Following the coups of 1987 by the military and Sitiveni Rabuka, the declaration of Fiji as a republic on 10 October 1987, and the resignation of Sir Penaia Ganilau as Governor-General of Fiji on 15 October 1987, foreign minister Bill Hayden announced that the Australian high commissioner to Fiji, John Piper, would be recalled for "consultations". With Fiji's membership in the Commonwealth of Nations considered to have lapsed, when the next Australian representative to Fiji was appointed in 1988, it was as "Ambassador" rather than high commissioner. When a new constitution was promulgated in July 1997, Fiji was readmitted to the Commonwealth from 1 October 1997 and the office once again was titled "High Commissioner". In 1991 the Australian Government acquired a 3.7 hectare site in Suva for the construction of a new embassy chancery, ambassador's residence, and facilities/residences for staff. The works were commissioned in 1992–1993, with the chancery designed by Australian Construction Services, and the original circa 1900 Ambassador's residence refurbished to a design by Adrian Sofield Architect.
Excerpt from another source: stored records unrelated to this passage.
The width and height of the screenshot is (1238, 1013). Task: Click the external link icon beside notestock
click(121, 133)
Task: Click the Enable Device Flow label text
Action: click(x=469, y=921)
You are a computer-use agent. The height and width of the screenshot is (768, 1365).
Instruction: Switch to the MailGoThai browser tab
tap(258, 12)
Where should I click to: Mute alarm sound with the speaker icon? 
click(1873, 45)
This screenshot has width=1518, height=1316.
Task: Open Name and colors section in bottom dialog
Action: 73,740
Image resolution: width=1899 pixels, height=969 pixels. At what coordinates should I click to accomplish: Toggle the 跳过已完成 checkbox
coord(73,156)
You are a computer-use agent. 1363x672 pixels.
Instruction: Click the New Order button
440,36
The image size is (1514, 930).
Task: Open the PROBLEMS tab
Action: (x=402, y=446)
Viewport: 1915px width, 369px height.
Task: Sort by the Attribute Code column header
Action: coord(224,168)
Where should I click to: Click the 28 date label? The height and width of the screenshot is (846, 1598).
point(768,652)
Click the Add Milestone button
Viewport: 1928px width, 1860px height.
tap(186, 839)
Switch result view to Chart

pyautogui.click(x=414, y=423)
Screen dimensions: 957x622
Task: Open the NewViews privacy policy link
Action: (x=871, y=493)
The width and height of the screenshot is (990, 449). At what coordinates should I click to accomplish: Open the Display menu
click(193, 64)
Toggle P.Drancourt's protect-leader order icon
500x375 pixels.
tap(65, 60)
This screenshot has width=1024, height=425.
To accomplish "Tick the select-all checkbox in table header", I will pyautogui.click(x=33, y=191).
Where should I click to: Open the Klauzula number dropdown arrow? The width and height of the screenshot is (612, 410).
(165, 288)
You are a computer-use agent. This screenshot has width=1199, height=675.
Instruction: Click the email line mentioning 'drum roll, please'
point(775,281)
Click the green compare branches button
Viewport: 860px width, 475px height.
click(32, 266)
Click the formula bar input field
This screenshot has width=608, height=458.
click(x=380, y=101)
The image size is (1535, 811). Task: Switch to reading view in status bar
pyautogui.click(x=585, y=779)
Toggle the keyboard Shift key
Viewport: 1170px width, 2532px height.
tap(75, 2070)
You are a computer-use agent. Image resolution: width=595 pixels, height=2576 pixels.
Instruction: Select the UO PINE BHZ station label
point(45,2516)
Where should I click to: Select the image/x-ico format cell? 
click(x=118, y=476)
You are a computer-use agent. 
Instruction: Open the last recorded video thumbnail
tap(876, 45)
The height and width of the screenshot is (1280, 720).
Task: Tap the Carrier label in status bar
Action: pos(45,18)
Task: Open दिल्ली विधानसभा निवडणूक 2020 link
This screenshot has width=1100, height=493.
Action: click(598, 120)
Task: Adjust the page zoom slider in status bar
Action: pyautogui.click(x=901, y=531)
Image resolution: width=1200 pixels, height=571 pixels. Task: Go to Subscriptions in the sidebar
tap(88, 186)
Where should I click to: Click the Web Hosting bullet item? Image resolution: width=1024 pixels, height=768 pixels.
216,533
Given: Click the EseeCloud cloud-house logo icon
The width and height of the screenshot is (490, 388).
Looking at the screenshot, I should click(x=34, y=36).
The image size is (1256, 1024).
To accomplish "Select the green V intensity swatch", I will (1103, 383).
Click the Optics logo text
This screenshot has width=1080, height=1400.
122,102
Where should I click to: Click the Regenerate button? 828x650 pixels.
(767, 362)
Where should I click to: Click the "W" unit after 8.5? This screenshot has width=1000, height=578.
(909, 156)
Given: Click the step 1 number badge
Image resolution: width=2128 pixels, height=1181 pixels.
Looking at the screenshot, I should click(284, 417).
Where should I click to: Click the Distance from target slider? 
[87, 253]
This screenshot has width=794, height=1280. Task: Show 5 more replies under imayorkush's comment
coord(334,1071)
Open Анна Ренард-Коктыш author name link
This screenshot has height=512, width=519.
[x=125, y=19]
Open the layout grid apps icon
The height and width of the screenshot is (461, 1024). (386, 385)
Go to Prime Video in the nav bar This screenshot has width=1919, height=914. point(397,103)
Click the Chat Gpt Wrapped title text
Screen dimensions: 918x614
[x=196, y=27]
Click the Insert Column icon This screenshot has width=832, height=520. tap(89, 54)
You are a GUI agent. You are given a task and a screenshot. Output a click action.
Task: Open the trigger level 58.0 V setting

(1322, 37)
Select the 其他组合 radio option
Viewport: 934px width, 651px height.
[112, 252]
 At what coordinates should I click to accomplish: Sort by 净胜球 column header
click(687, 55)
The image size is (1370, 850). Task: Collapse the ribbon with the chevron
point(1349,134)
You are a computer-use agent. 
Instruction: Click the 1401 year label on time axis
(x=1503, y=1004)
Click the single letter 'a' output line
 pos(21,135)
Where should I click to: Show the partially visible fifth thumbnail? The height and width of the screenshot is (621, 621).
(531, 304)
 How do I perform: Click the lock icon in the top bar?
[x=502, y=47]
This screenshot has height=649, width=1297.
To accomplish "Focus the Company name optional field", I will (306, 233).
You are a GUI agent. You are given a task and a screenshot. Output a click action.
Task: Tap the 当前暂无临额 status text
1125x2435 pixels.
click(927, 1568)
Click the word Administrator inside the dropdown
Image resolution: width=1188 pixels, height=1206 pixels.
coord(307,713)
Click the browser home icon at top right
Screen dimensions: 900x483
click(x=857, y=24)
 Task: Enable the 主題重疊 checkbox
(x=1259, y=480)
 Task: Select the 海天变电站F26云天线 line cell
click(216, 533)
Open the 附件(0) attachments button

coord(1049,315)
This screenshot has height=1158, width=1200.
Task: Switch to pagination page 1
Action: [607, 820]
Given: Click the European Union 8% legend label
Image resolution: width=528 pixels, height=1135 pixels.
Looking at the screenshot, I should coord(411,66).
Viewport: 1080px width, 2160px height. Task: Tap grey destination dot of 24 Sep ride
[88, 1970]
Following a military coup in December 2006, relations between Australia and Fiji grew increasingly strained. On 3 November 2009, Fijian military leader and interim Prime Minister, Frank Bainimarama, declared the Australian and New Zealand high commissioners as Persona non grata, and high commissioner James Batley was recalled. In July 2012, the governments agreed to again exchange high commissioners, ending the three-year gap, with an Australian high commissioner commencing in December 2014 following the first elections in the country held since 2006 in September 2014.

==Heads of mission==

| # | Officeholder | Title | Other offices | Term start date | Term end date | Time in office | Notes |
| 1 | R. N. Hamilton | Commissioner |  | 4 March 1964 | 5 December 1966 | 2 years, 276 days |  |
| − | Douglas Sturkey (Acting) |  | 5 December 1966 | 4 March 1967 | 89 days |  |
| 2 | Robert Birch (Acting) |  | 4 March 1967 | 10 October 1970 | 3 years, 315 days |  |
| High Commissioner | ^{A}^{B} | 10 October 1970 | 13 January 1971 |  |
| 3 | Rowen Osborn | ^{A}^{B} | 13 January 1971 | February 1973 | 2 years |  |
| 4 | Harold Bullock | ^{A}^{B} | February 1973 | August 1976 | 3 years, 6 months |  |
| 5 | Gordon Upton | ^{A}^{B} | August 1976 | December 1979 | 3 years, 4 months |  |
| 6 | Raymond Greet | ^{C} | February 1980 | May 1982 | 2 years, 3 months |  |
| 7 | Colin McDonald | ^{C} | May 1982 | June 1984 | 2 years, 1 month |  |
| 8 | Jeremy Hearder | ^{C} | June 1984 | June 1986 | 2 years |  |
| 9 | John Piper | ^{C} | June 1986 | 16 October 1987 | 1 year, 4 months |  |
Relations suspended following the 1987 Fijian coups d'état
| 10 | Bob Cotton | Ambassador | ^{C} | 30 March 1988 | August 1991 | 3 years, 4 months |  |
| 11 | John Trotter | ^{C} | August 1991 | April 1995 | 3 years, 8 months |  |
| 12 | Greg Urwin | ^{C} | April 1995 | 1 October 1997 | 4 years, 3 months |  |
| High Commissioner | ^{C}^{D} | 1 October 1997 | July 1999 |  |
| 13 | Susan Boyd | ^{C}^{D} | July 1999 | July 2003 | 4 years |  |
| 14 | Jennifer Rawson | ^{C}^{D} | July 2003 | January 2007 | 3 years, 6 months |  |
| 15 | James Batley | ^{C}^{D} | January 2007 | 3 November 2009 | 2 years, 10 months |  |
| − | Glenn Miles (Acting) | ^{C}^{D}^{E} | 3 November 2009 | 2 December 2014 | 5 years, 29 days |  |
| 16 | Margaret Twomey | ^{E} | 2 December 2014 | November 2017 | 2 years, 334 days |  |
| 17 | John Feakes | ^{E} | November 2017 | 1 September 2022 | 4 years, 10 months |  |
| − | John Williams (Acting) | ^{E} | 1 September 2022 | 3 July 2023 | 4 years, 6 days |  |
| 18 | Ewen McDonald | ^{E} | 3 July 2023 | incumbent | 3 years, 66 days |  |

===Notes===
 Also non-resident high commissioner of Australia to Western Samoa, 1970–1979.
 Also non-resident high commissioner of Australia to Tonga, 1970–1979.
 Also non-resident high commissioner of Australia to Tuvalu, 1977–2014.
 Also non-resident high commissioner of Australia to Nauru, 1998–2010.
 Also permanent representative of Australia to the Pacific Islands Forum, since 2014.